Any hint may help...
Cubanan
jacob navia napisał(a):
Cubanan wrote:.
Hi guys,
Actualy I'm facing REALY big problem with program for my M.Sc.
For three days I'am looking for a bug, but I'm not able to find it. It
is realy disaster for me becouse it is one of them which appears only
sometime, on some machines and with some parameters making it IMPOSSIBLE
to debug.
This kind of bugs are just a bit more difficult to debug
than the others, but basically they are NOT very difficult
since you have a segmentation fault, what greatly SIMPLIFIES
debugging. You have a starting point.
Much more difficult to debug are WRONG RESULTS, without any trap
at all. THOSE are nightmares.
Not goint into details, let's me tell you that I'am making it
on my home machine (Gentoo, AMD64) and trying from time to time on
remote big gun - Solaris (2.9 sparc).
You should go into the details if you want help here.
As you can predict, it (almost)
always works fine at home but on Solaris it gives me Seqmentation Foults
and Bus Errors (I've never known that there is such a thing.. till now
:). I'm doing a lot of malloc/realloc/free stuff so I think there have
to be some memory leaks...
Memory leaks do not provoke a segmentation fault, not immediately anyhow.
I've googled a lot and I've tried some stuff:
1. It seems, that some time ago (when gcc was 2.9.5) it was a
-fcheck-memory-usage parameter that adds instruction to compiled
programam witch checks for memory leaks, out-of-bound errors and so on...

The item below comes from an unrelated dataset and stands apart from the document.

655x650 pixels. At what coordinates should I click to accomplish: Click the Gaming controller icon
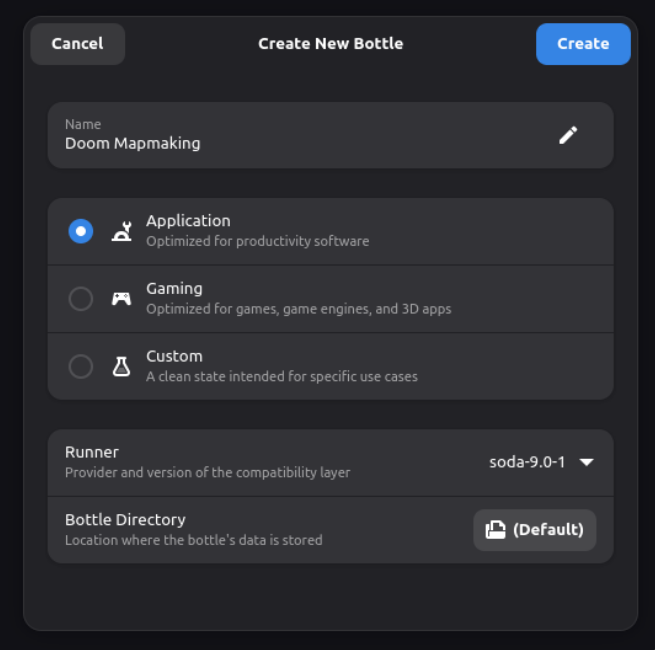[x=121, y=299]
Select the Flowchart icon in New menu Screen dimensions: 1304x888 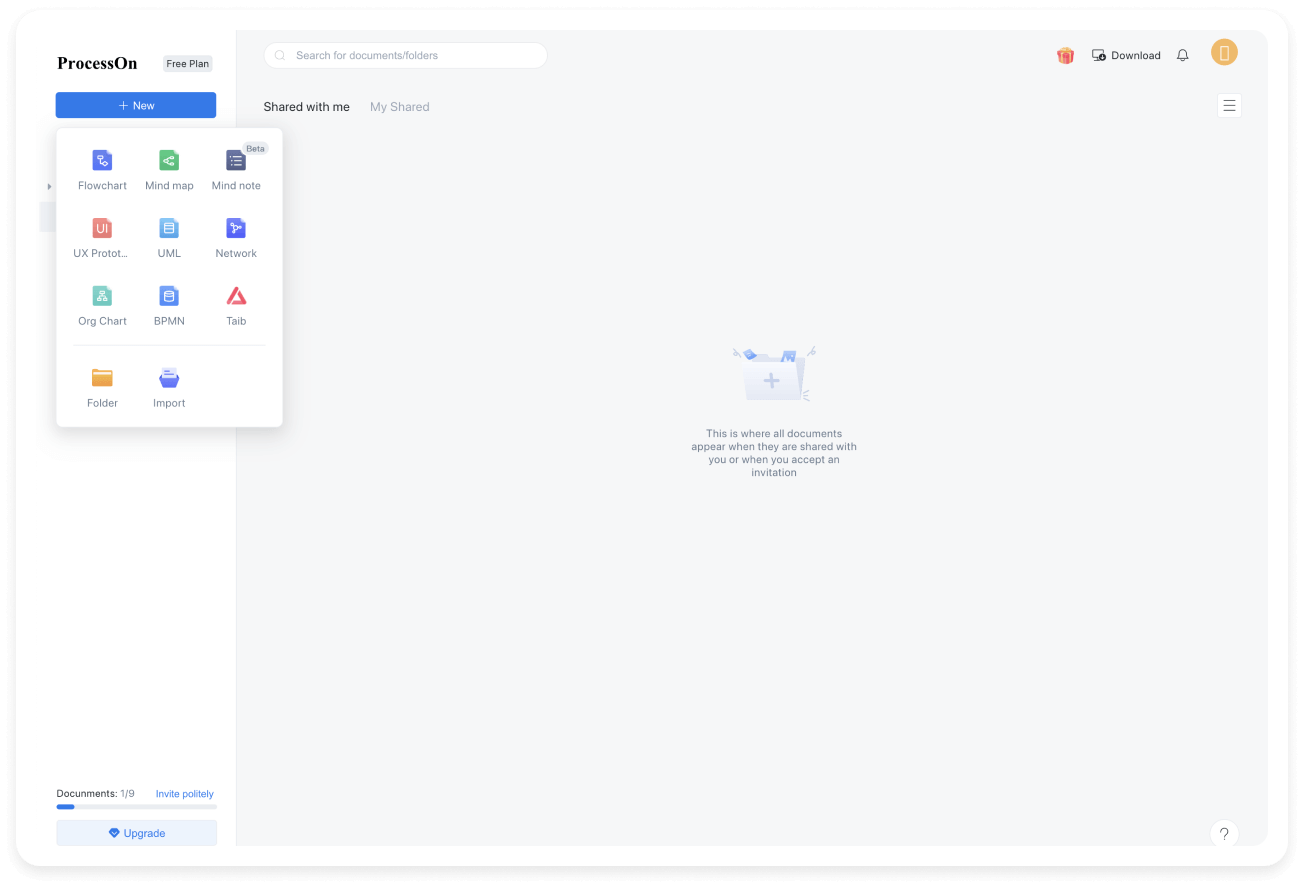tap(102, 161)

I belive, it would help me very much, but I think it is disabled now.
Was that mechanism removed or name of paremter changed?

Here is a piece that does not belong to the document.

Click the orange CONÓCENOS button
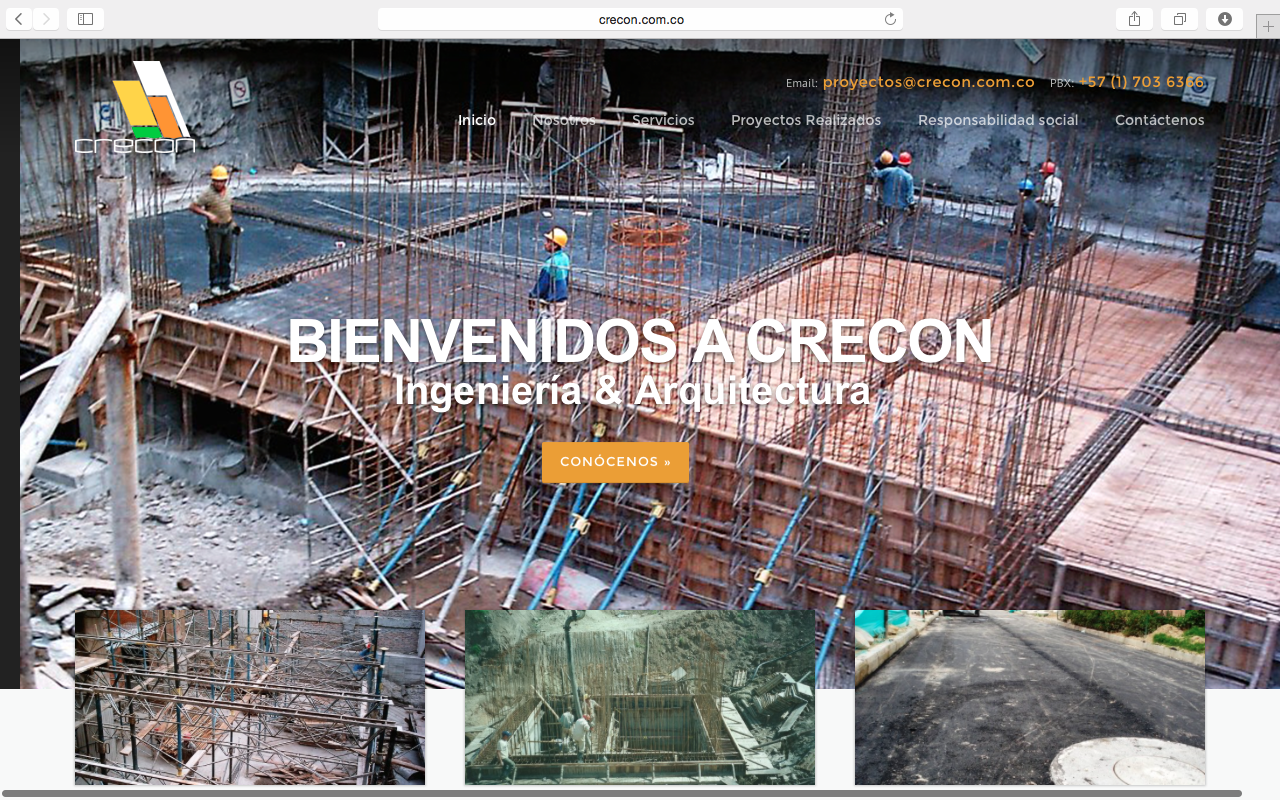1280x800 pixels. tap(615, 462)
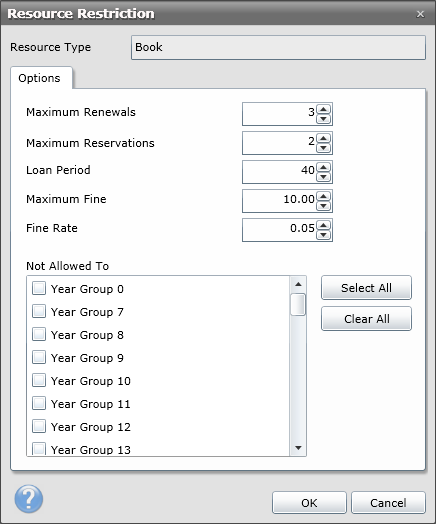
Task: Click the year group list scroll-down arrow
Action: (x=298, y=448)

Do not use obsolete tools. gcc 2.95 is no longer maintained since
ages.
2. Realizing that '-fcheck-memory-usage' is not going to help me I
started to look for outside soft. First was ccalloc... but I found it
useless.
It not only doesn't compile on my Solaris but also make some problems on
my linux while linking my stuff causing such blame as:
b.c: In function 'mkstr':
b.c:5: warning: incompatible implicit declaration of built-in function
'strcpy'
b.c:5: warning: incompatible implicit declaration of built-in function
'strlen'
/usr/lib/ccmalloc-gcc.o:(.eh_frame+0x12): undefined reference to
`__gxx_personality_v0'
collect2: ld returned 1 exit status
This means that you are mixing c and c++ code.
Link with g++ or eliminate the c++ code.
.. so I given up with ccalloc
Yes, the obvious reason is that you do not debug. You just try stuff,
without putting the effort to find out WHY things fail.

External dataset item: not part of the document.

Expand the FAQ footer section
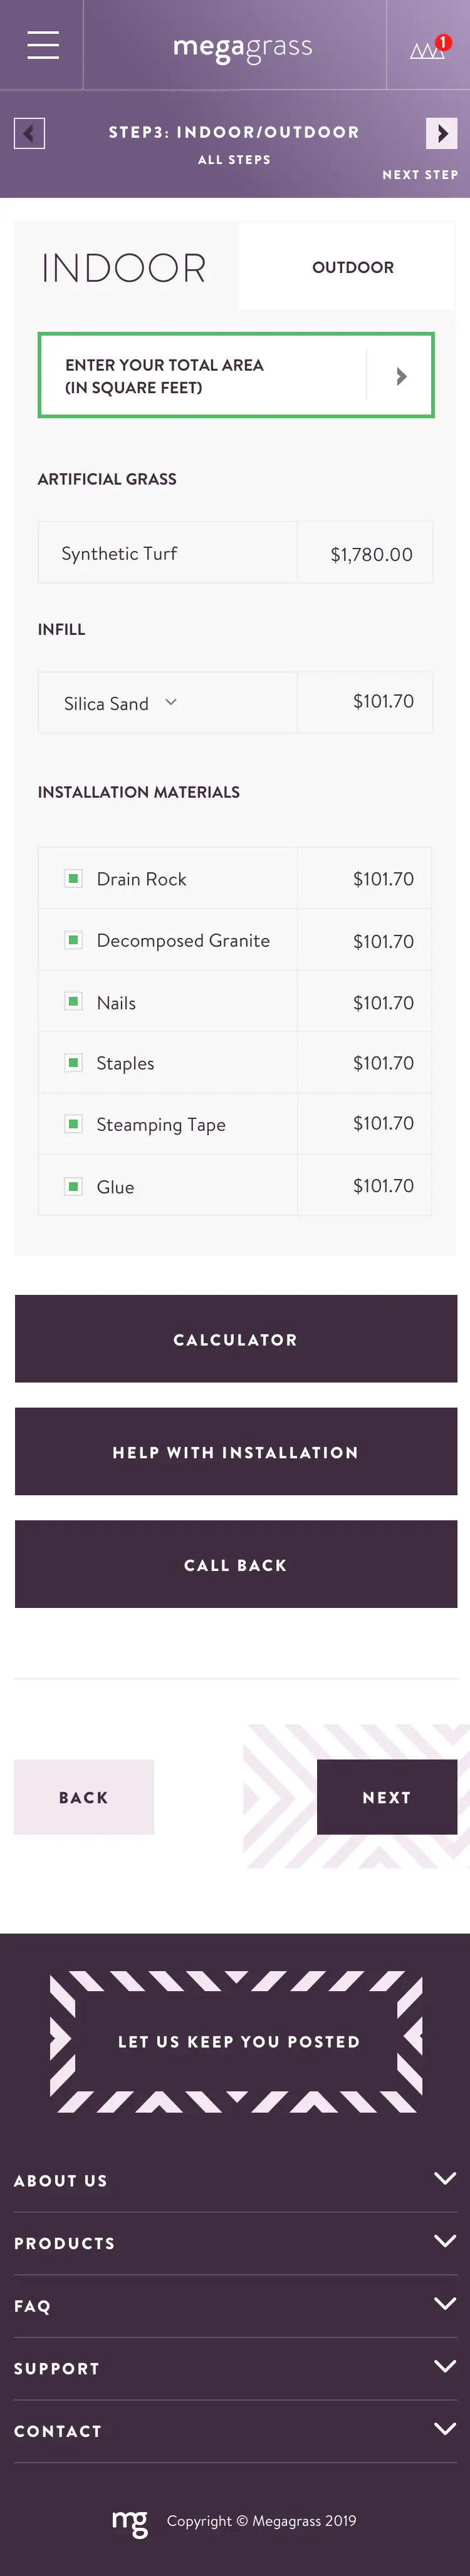 pyautogui.click(x=235, y=2305)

Type __gxx_personality_v0 in google and see what happens.
3. Next was valgrind. It seems to work fine, but only on my home linux.
I can't be compiled on sparc machine.
It is Intel architecture specific as far as I remember.
Thanks to it, I've fixed some minor bugs, but my stuff still segFoults.
I can't do anything more with that tool.
So, at the moment, I've tried everything I can find on google but I
haven't solve my leaking problem.
You haven't tried the debugger.
Do you have any experience with it?
Yes, I have used a debugger a lot. I even wrote one.
First, start your program under debugger control. Wait till
the crash happens. THEN:
See what is happening, examine the values of the variables,
DEBUG!!!
If the program runs under linux and crashes under Solaris
it could be an alignment problem. Do you make casts anywhere
without taking ints only at correctly aligned positions?
char *pData;
int *pintData = pData+3;
int m = *pintData; // should crash in Solaris... if you use Sparc.
Do you know any other stuff which
may help me?
Yes. Use the Solaris debugger. Read the debugger documentation and
DEBUG!
thank for ANY help
ps
I've also heard someting about mpatrol, and maybe I'll try it later.
Stop wasting your time.
Debug your code. You will have to do it anyway.